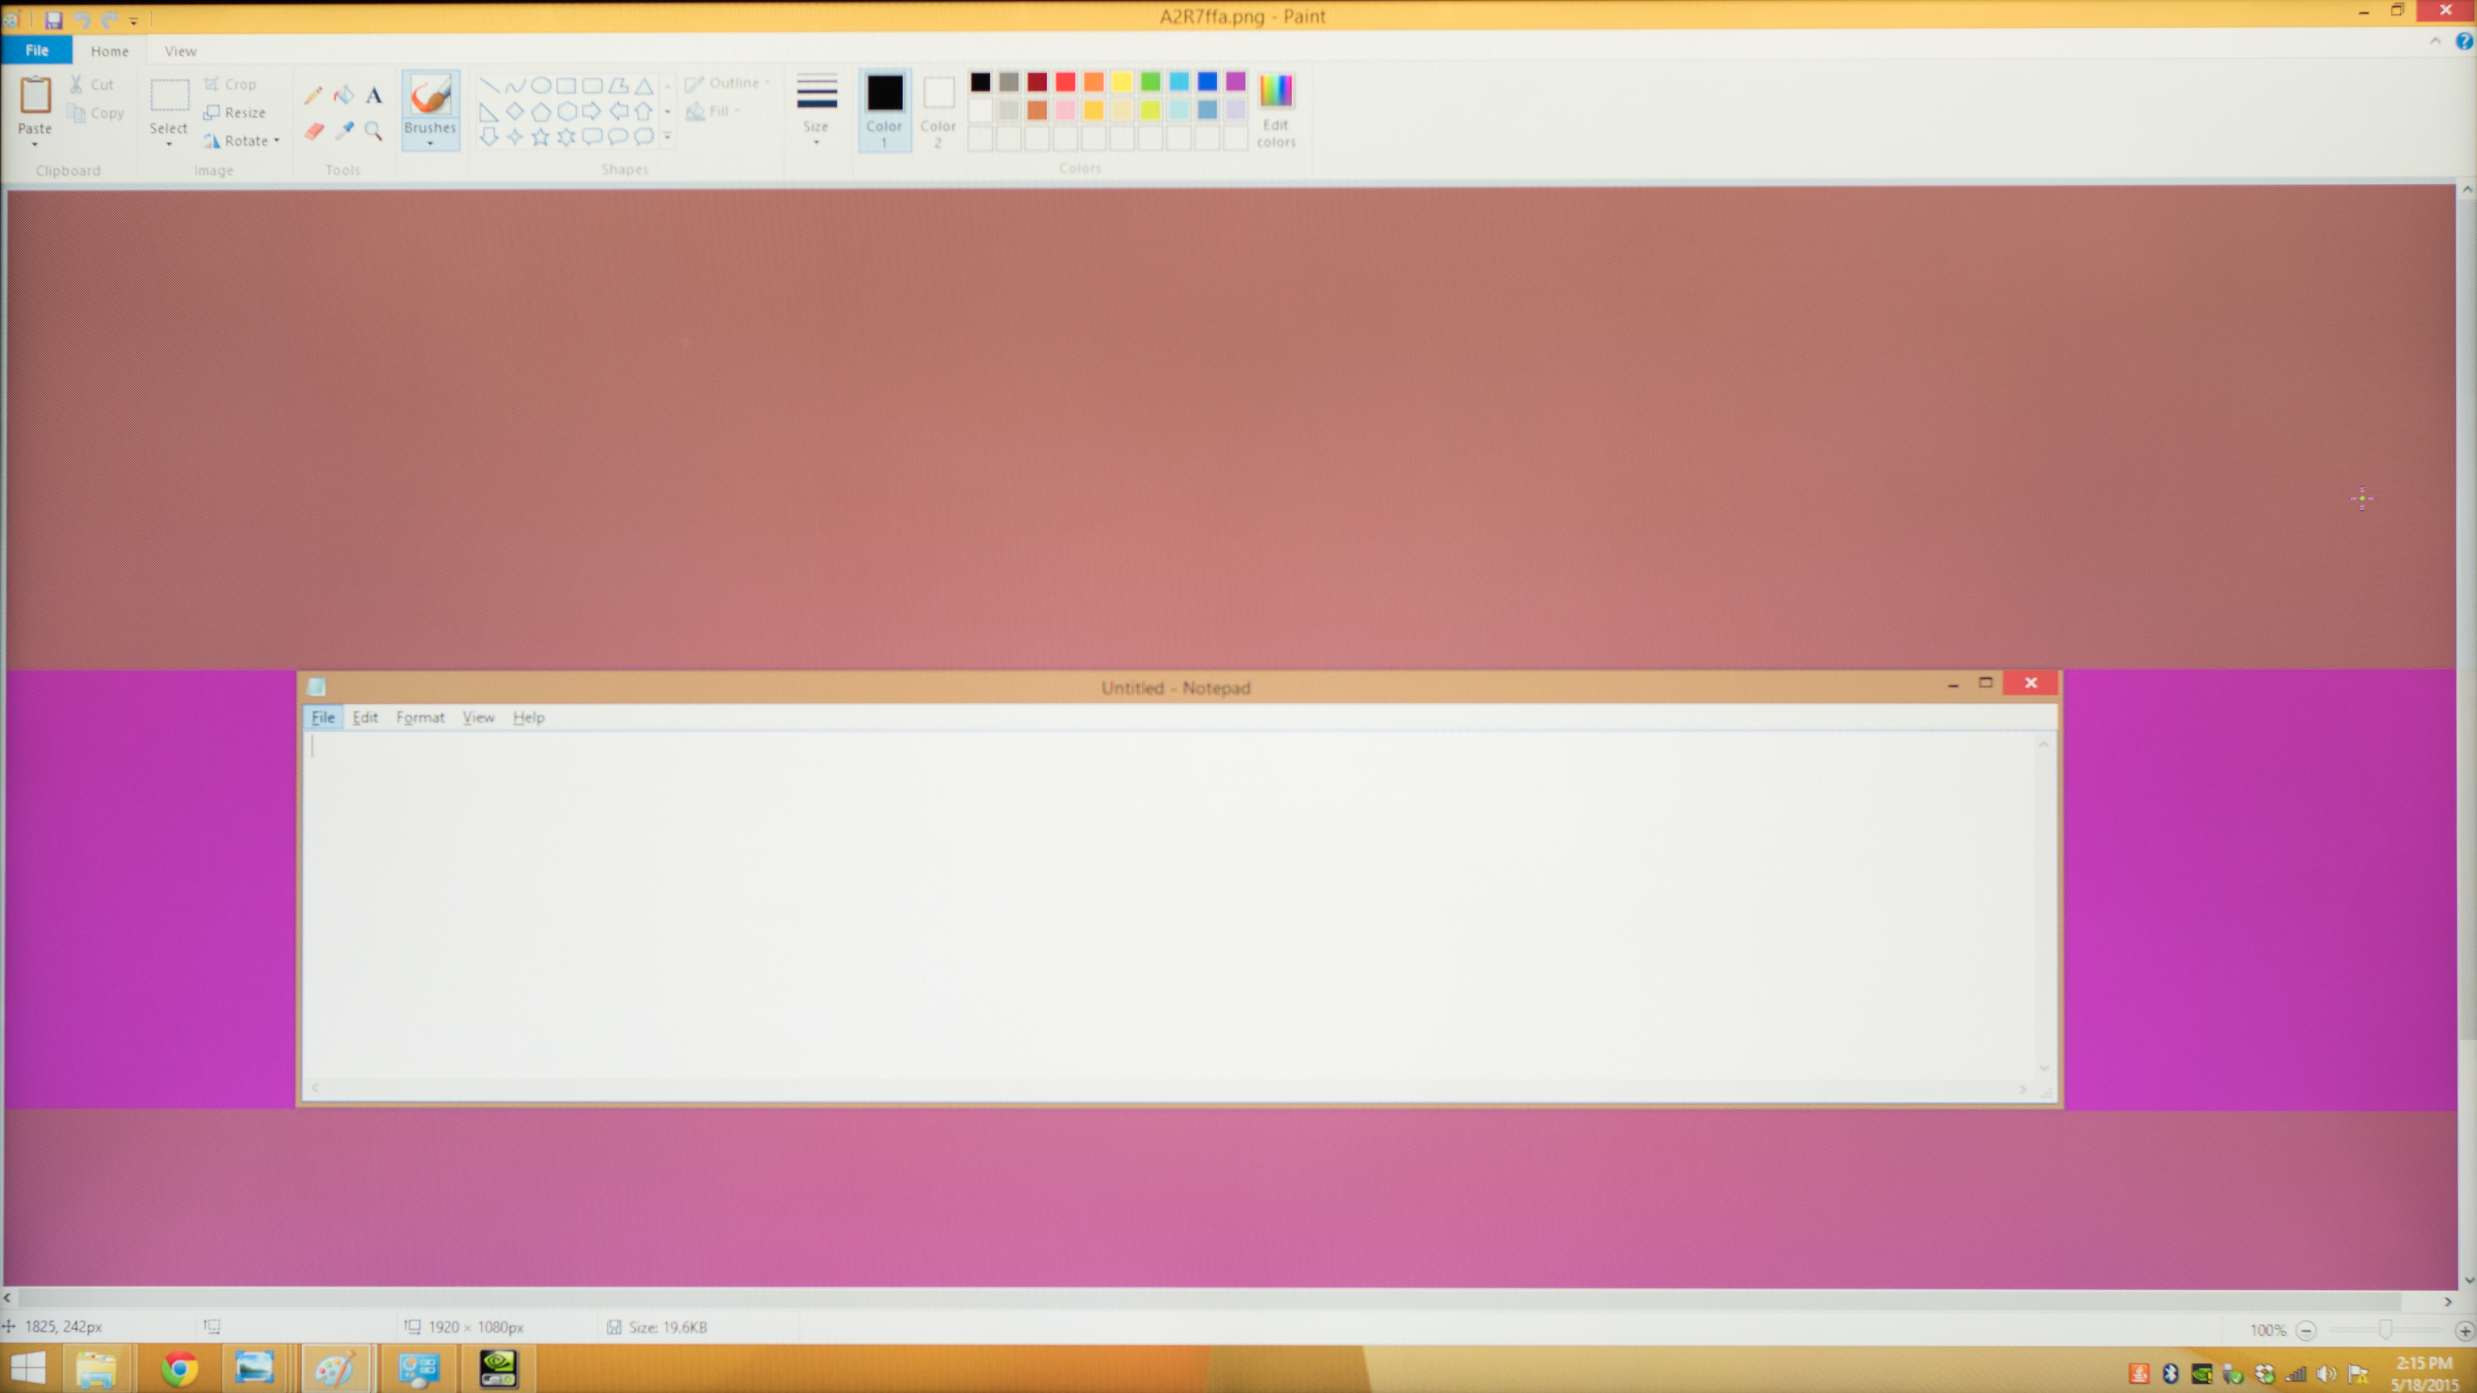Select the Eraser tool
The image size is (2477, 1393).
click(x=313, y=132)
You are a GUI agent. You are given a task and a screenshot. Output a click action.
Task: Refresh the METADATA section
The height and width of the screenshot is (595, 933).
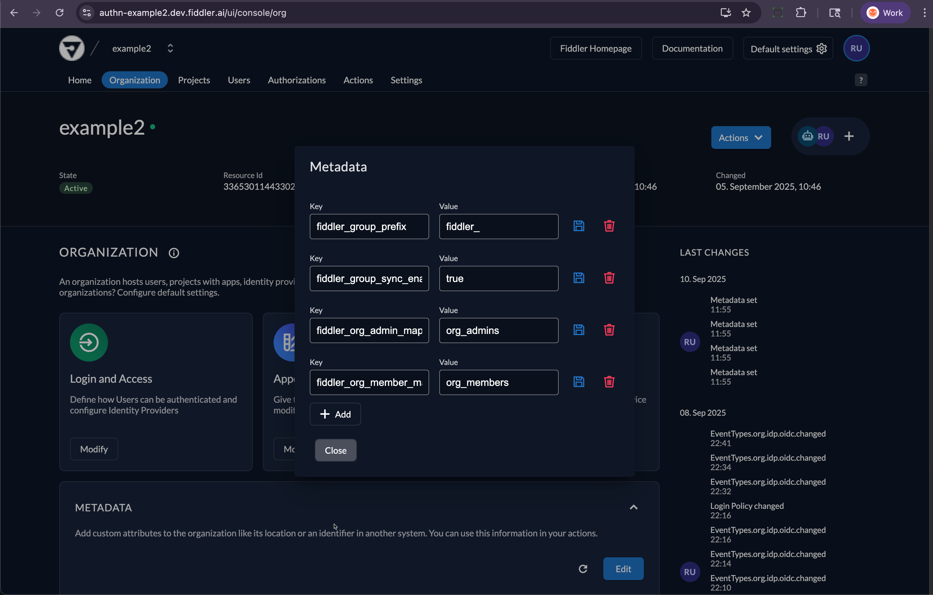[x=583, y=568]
━━━━━━
* [To do] Write out exactly the lines beginning with the line that holds "You are a GUI" and ending with the final line of the data, both ends included, without the pictures.

* [Output below]
You are a GUI agent. You are given a task and a screenshot. Output a click action.
Task: Refresh the METADATA section
The height and width of the screenshot is (595, 933).
[x=583, y=568]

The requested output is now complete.